* EXERCISE BRIEF: Here is a block of records. Copy every one of them exactly.

Records drawn from a dataset
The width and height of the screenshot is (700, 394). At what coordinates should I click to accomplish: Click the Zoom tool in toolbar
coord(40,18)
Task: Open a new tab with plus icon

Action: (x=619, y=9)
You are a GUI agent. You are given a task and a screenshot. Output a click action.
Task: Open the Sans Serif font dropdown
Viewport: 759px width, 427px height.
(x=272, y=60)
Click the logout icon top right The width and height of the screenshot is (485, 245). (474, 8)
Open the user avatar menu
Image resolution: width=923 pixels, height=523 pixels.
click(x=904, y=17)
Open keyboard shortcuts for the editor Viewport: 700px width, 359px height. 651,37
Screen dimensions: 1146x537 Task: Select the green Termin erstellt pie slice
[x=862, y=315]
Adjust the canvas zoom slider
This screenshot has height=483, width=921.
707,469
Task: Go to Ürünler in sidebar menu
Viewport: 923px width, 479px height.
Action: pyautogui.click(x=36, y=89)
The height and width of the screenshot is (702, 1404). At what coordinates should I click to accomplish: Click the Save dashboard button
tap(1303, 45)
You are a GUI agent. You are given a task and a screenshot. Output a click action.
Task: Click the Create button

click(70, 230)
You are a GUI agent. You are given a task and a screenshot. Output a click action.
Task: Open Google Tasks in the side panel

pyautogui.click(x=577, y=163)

* EXERCISE OUTPUT:
The width and height of the screenshot is (700, 394). At what coordinates should I click to accomplish: Click the Zoom tool in toolbar
coord(40,18)
Task: Open a new tab with plus icon

Action: (x=619, y=9)
You are a GUI agent. You are given a task and a screenshot. Output a click action.
Task: Open the Sans Serif font dropdown
Viewport: 759px width, 427px height.
(x=272, y=60)
Click the logout icon top right The width and height of the screenshot is (485, 245). (474, 8)
Open the user avatar menu
Image resolution: width=923 pixels, height=523 pixels.
click(x=904, y=17)
Open keyboard shortcuts for the editor Viewport: 700px width, 359px height. 651,37
Screen dimensions: 1146x537 Task: Select the green Termin erstellt pie slice
[x=862, y=315]
Adjust the canvas zoom slider
This screenshot has height=483, width=921.
707,469
Task: Go to Ürünler in sidebar menu
Viewport: 923px width, 479px height.
Action: pyautogui.click(x=36, y=89)
The height and width of the screenshot is (702, 1404). At what coordinates should I click to accomplish: Click the Save dashboard button
tap(1303, 45)
You are a GUI agent. You are given a task and a screenshot. Output a click action.
Task: Click the Create button

click(70, 230)
You are a GUI agent. You are given a task and a screenshot. Output a click action.
Task: Open Google Tasks in the side panel

pyautogui.click(x=577, y=163)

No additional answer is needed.